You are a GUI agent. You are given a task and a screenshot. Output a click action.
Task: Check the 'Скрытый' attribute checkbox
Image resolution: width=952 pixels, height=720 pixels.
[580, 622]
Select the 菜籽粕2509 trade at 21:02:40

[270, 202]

_____

▶ **Set exercise**
From the listing above, pick out every line that contains the string "given", matching case exactly.

▶ **Complete response**
You are a GUI agent. You are given a task and a screenshot. Output a click action.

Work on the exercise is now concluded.